I don’t really think that honesty is the best policy because if I was to be completely honest to everybody I met and every time I opened my mouth, it would be just horrible and I would have to live in social isolation. What I find important is being true to myself about what I need and why I am doing the things I do because this is the only way I can live my life to its fullest capacity and find my life purpose. Just being aware of the things I do that really feel right for me and give me pleasure as opposed to the things I do just to appear cooler / better / right-er to others or to myself, helps me to kind of stay on track.

  1. Everything comes at a price

Or as I read yesterday in ‘The Husband’s Secret’ by Liane Moriarty, “You get nothing for nothing!” And I mean this in the most positive way possible: knowing that there is a price to pay for every choice that I make and the willingness to make that choice with that awareness in mind is what helps me be at peace with my life choices and complain less about all the things that are going wrong.

  1. Go to the water

Liz Gilbert has said it so beautifully, there’s nothing I can add. Here’s the link:

https://www.facebook.com/GilbertLiz/posts/1098382590243855:0

  1. Do not put up with people that do not make you feel good

Again something that I learned much too late but brought me immense satisfaction in the past year: there is absolutely no reason to put up with people who do not make you feel good. Feel is the keyword here because there are some people who just make you feel pathetic and there is no reason or rationale you can attach to it because they’ve been as sweet as possible and all that. But you do not need a reason except that you feel drained and low and just not good once they’ve left. Sometimes the people who do not make you feel good are unavoidable (commonly in your relatives circle) and they do it with a simple glance at your hair or at your wailing child or through a remark like “Tu evdhi zaad ka zhaliyes?” (How do you even answer that?).
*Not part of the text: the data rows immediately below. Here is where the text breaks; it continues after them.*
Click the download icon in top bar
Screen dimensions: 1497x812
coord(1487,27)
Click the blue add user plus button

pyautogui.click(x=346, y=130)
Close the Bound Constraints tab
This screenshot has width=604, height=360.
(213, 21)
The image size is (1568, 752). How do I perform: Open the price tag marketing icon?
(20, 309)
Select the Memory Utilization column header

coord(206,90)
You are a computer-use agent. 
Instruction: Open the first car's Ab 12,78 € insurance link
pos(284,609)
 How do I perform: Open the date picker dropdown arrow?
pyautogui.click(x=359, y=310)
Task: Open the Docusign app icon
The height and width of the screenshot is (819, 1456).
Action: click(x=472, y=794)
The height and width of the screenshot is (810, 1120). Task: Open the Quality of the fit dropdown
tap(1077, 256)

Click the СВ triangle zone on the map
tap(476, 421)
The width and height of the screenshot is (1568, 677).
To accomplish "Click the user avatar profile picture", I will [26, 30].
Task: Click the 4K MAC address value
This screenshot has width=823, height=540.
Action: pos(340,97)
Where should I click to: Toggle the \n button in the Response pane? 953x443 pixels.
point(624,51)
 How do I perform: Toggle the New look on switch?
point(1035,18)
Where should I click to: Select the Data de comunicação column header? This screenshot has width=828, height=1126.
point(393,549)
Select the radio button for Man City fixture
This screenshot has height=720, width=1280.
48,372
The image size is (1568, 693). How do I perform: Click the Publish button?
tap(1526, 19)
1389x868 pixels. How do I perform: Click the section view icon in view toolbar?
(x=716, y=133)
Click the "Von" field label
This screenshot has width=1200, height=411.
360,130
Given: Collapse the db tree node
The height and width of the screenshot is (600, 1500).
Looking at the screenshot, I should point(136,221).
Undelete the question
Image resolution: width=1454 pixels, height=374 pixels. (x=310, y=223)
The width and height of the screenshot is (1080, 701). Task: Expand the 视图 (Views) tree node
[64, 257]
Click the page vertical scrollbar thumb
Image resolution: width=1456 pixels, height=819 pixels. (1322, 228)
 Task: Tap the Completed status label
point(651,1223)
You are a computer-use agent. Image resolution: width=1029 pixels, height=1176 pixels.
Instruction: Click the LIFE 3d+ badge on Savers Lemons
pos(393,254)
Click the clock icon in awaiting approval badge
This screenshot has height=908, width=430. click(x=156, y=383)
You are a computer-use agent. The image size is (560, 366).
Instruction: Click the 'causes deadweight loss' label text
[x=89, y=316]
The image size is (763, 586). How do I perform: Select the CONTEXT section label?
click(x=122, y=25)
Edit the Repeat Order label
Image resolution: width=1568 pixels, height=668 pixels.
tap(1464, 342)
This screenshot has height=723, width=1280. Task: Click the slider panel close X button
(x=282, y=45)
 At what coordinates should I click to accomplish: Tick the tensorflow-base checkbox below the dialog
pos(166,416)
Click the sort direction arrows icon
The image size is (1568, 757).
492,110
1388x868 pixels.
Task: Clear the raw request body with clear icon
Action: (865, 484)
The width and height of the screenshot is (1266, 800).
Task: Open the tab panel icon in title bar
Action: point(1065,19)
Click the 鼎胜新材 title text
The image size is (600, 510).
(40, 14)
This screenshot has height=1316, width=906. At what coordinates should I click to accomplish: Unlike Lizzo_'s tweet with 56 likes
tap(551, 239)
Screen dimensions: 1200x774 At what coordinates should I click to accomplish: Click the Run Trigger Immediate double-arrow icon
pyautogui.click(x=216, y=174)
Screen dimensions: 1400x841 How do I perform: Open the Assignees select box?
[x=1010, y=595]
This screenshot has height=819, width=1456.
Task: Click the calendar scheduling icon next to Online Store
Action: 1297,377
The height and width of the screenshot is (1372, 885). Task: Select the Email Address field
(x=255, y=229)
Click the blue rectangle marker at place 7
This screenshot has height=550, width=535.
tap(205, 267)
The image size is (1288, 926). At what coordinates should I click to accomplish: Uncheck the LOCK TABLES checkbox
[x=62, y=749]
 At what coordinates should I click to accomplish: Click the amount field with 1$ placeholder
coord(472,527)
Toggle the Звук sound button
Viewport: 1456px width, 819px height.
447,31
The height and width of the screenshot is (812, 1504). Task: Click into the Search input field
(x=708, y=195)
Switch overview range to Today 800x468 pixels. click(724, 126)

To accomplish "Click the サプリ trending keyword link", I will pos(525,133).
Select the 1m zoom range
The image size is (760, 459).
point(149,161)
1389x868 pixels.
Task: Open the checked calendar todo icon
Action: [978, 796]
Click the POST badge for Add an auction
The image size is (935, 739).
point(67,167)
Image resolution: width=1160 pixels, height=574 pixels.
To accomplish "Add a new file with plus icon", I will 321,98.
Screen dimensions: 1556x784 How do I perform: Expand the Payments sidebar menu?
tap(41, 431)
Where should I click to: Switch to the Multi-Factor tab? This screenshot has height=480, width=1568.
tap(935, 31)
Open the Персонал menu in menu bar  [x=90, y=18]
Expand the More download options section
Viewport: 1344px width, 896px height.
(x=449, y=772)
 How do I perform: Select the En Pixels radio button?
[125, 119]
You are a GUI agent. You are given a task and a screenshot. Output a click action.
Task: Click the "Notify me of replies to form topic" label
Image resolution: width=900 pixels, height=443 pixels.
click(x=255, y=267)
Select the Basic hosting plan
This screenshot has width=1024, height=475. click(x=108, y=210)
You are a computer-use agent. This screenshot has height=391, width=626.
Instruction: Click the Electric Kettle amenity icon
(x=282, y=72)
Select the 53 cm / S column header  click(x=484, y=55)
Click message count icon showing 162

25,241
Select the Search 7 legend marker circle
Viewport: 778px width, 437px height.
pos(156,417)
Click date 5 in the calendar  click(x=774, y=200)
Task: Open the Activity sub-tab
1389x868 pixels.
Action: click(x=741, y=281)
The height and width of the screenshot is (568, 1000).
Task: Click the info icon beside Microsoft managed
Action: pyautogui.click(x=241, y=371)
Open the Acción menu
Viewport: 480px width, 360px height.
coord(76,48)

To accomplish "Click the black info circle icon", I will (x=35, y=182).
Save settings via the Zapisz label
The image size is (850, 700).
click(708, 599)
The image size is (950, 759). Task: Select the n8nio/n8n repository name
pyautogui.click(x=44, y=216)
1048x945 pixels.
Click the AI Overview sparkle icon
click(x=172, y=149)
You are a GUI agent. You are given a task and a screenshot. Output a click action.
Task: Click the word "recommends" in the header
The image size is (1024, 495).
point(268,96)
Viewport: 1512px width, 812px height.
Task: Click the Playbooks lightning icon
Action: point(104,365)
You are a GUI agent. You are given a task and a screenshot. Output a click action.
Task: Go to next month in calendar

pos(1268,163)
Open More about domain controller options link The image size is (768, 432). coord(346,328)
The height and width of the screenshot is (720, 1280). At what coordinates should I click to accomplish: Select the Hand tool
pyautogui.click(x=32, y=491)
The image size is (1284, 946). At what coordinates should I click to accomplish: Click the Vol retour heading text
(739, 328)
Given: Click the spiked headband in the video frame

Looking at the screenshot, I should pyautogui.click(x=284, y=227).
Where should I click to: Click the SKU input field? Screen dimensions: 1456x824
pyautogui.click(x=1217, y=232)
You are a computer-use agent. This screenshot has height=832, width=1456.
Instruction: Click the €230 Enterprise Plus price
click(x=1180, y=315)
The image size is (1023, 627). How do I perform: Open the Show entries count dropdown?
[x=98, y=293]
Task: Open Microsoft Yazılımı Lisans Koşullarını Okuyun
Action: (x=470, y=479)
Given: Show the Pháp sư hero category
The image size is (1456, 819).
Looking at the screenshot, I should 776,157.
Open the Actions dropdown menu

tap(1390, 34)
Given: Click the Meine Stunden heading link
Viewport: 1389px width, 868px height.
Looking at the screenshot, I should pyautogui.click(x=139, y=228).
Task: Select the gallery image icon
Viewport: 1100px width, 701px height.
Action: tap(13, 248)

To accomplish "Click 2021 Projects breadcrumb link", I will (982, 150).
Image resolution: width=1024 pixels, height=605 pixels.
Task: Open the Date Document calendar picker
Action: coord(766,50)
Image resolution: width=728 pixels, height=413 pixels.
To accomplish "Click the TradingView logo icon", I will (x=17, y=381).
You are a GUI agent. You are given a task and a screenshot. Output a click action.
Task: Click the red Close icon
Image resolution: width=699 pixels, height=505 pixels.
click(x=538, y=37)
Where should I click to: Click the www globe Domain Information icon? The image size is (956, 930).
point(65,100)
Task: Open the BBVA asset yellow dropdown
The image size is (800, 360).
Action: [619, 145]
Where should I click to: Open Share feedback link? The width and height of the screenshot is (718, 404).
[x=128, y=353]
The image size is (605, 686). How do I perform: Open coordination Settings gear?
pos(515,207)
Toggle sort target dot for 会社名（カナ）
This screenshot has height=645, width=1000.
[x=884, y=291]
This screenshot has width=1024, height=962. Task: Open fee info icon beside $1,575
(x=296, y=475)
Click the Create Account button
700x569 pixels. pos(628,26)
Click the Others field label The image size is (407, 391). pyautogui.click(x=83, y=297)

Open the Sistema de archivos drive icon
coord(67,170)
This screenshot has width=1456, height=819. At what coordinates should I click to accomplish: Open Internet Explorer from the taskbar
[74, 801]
Just keep such people as marginal and on the fringe as you possibly can and invest time and energy in meaningful contact with those who champion you.

  1. Wake up early

I don’t manage to do it every single day, but on the days that I do wake up early, I am filled with a sense of lightness and an infusion of energy that I don’t quite get when I wake up at 9. I also get twice the work done because there are no WhatsApp messages, calls or doorbells to interrupt me. It feels incredible to watch the sky shift from dark to light and hear my own thoughts in silence.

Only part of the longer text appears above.